> WORK REQUEST
Search the records below for the line containing "Where should I click to: Select". Output that line and all later lines exactly; output nothing else.

(Extracted data entries)
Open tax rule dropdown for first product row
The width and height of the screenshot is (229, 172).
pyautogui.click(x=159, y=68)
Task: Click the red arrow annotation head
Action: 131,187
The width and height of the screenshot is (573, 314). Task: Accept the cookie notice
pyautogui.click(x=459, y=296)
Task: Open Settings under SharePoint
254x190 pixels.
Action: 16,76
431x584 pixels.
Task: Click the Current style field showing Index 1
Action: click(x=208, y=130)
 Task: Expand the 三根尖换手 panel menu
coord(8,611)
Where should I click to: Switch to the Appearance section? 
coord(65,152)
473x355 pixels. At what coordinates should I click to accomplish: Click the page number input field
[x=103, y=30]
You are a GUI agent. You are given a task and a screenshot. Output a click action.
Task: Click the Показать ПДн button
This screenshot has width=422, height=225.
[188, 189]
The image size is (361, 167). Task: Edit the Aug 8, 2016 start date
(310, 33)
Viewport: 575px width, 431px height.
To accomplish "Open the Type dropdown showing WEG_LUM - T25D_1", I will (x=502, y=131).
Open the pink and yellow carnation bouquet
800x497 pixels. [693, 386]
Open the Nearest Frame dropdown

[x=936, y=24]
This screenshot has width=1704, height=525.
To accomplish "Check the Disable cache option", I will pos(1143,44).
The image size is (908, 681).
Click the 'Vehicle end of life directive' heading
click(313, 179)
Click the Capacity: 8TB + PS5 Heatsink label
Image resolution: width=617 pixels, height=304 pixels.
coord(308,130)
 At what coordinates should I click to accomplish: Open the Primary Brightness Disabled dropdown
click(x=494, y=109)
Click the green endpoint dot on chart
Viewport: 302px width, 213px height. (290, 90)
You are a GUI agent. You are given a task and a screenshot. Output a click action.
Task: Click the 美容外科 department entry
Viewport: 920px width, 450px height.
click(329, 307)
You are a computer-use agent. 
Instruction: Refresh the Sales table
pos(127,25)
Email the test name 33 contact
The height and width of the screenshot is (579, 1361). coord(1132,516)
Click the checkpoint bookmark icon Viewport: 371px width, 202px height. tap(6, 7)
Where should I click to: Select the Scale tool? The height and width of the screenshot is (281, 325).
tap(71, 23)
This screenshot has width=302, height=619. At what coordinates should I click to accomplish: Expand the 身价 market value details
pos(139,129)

> SOLUTION
Where should I click to: Select the Scale tool? The height and width of the screenshot is (281, 325).
tap(71, 23)
This screenshot has width=302, height=619. At what coordinates should I click to accomplish: Expand the 身价 market value details
pos(139,129)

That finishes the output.